Let your answer be the line containing "Keresés (336, 948)" and every line below it to the end of the records, copied exactly.

Information provided –
────────────────────

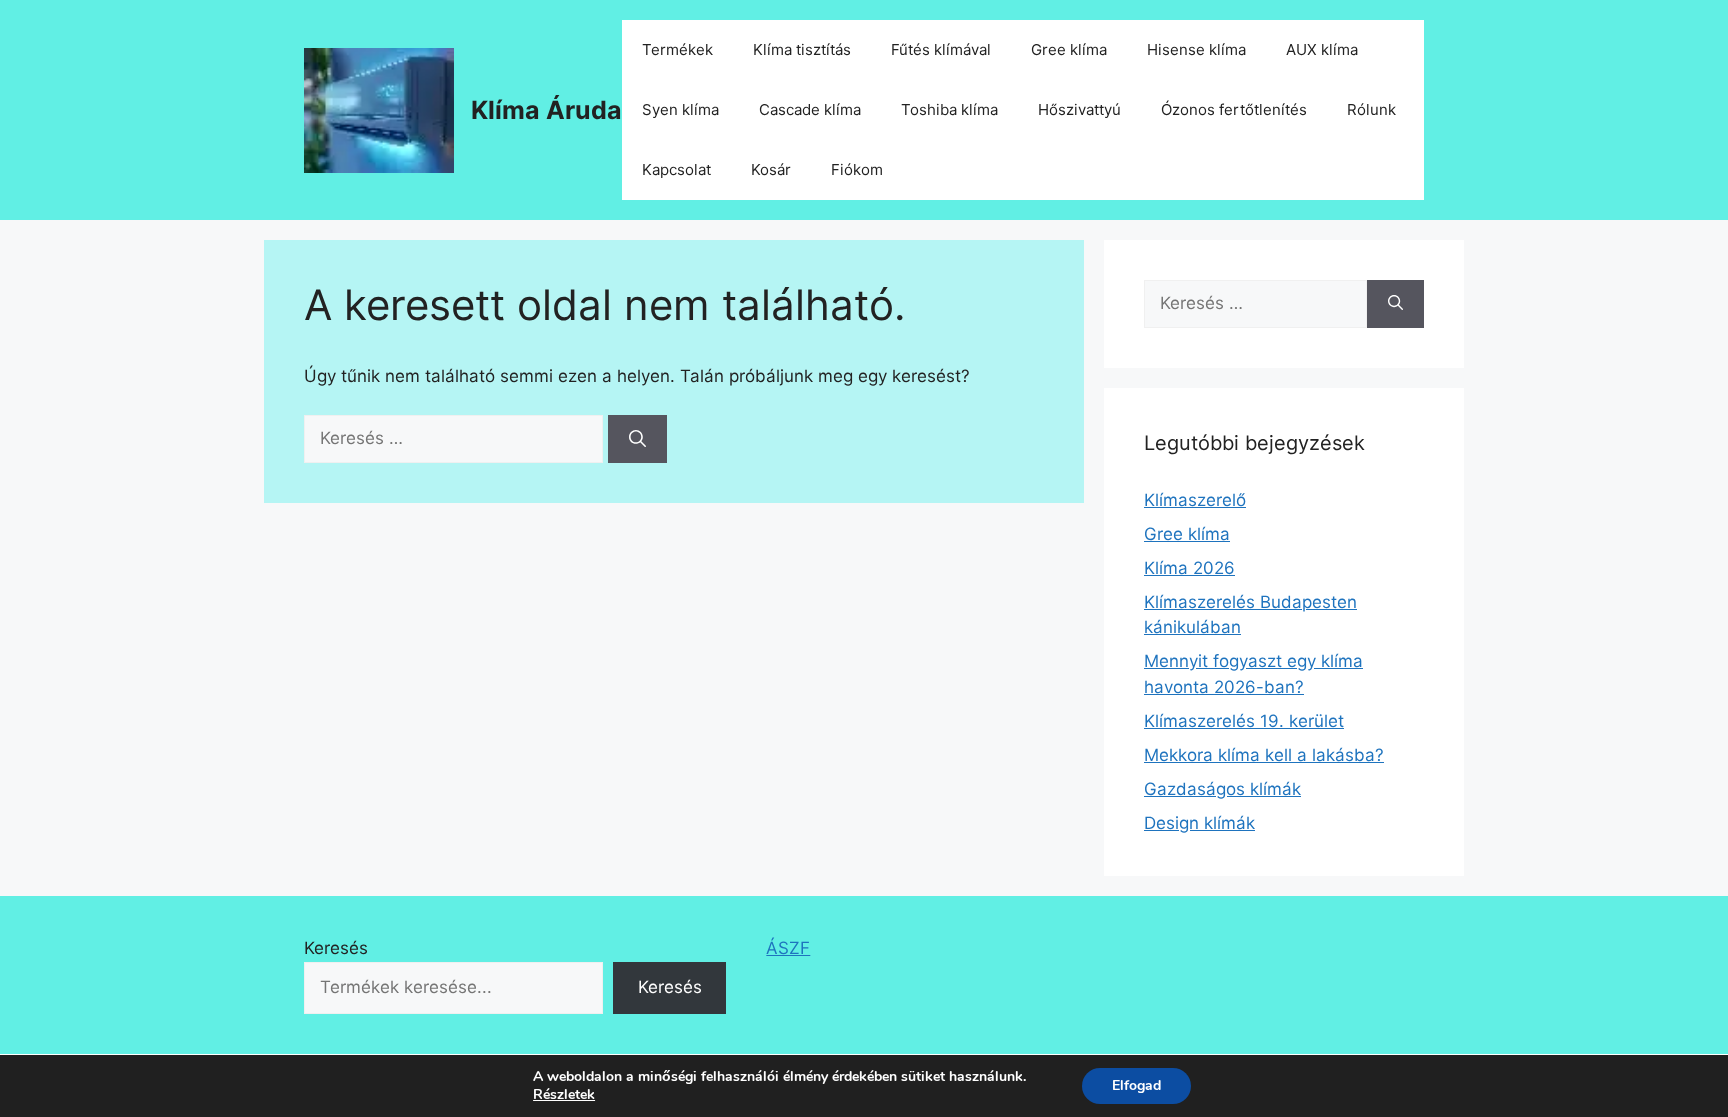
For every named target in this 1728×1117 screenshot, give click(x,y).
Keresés (336, 948)
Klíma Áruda (546, 110)
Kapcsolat (676, 169)
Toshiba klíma (949, 109)
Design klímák (1199, 823)
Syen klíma (680, 109)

────────────────────

Answer to this exercise –
Keresés (336, 948)
Klíma Áruda (546, 110)
Kapcsolat (676, 169)
Toshiba klíma (949, 109)
Design klímák (1199, 823)
Syen klíma (680, 109)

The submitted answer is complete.